__Records for the exercise__
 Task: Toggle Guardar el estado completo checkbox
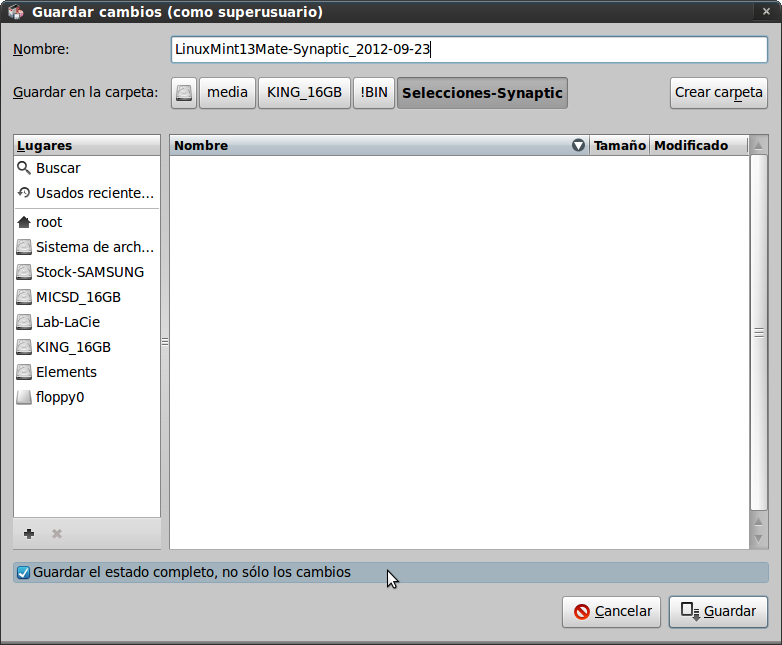[24, 573]
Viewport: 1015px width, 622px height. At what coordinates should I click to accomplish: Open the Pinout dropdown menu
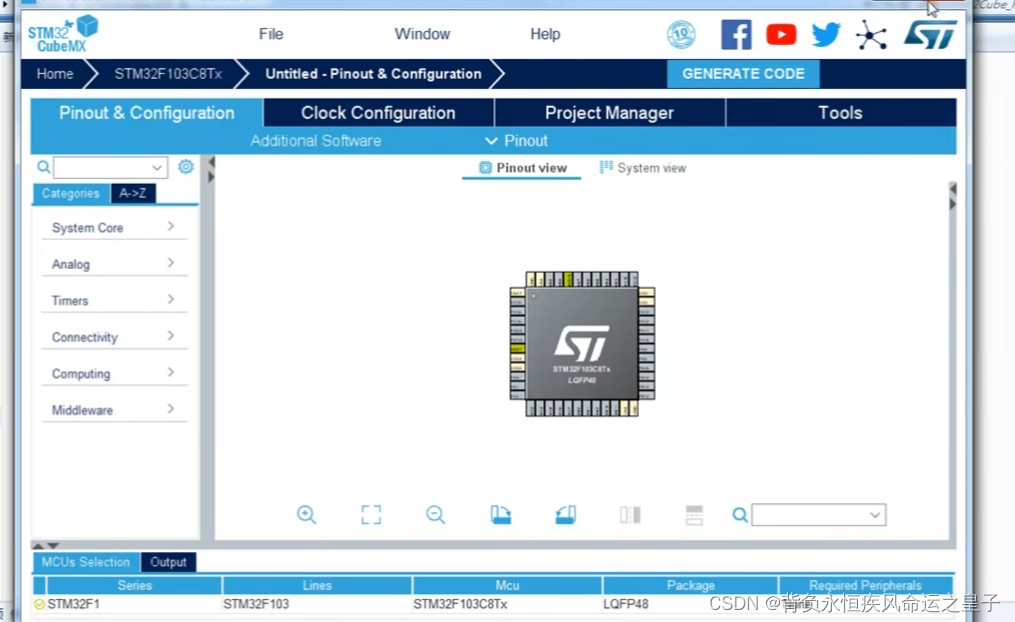click(x=516, y=140)
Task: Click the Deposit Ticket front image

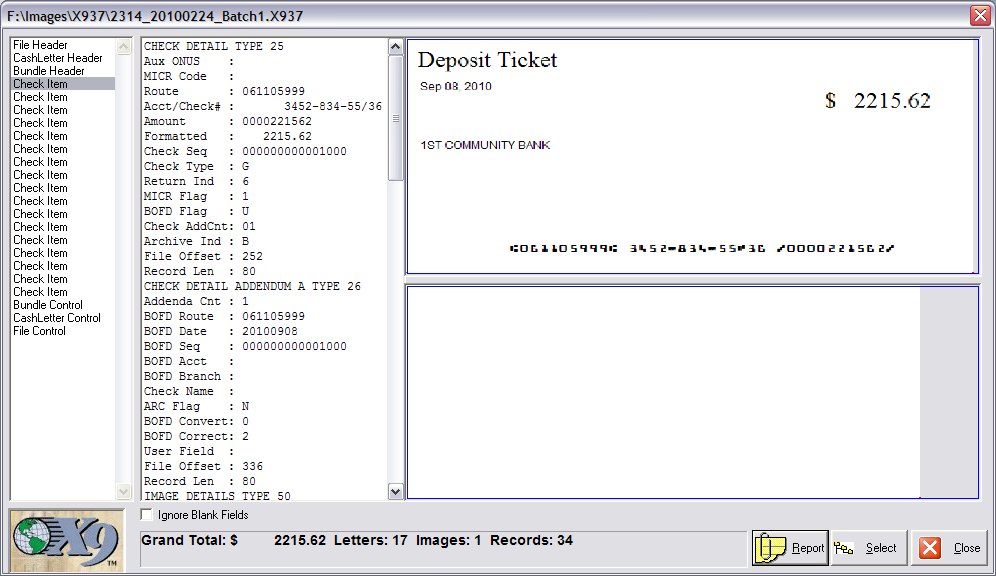Action: coord(691,155)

__Required work__
Reproduce the full listing faithfully, but do not carry over any pictures.

__Solved problem__
 Task: Toggle Guardar el estado completo checkbox
[24, 573]
Viewport: 1015px width, 622px height. At what coordinates should I click to accomplish: Open the Pinout dropdown menu
click(x=516, y=140)
Task: Click the Deposit Ticket front image

Action: coord(691,155)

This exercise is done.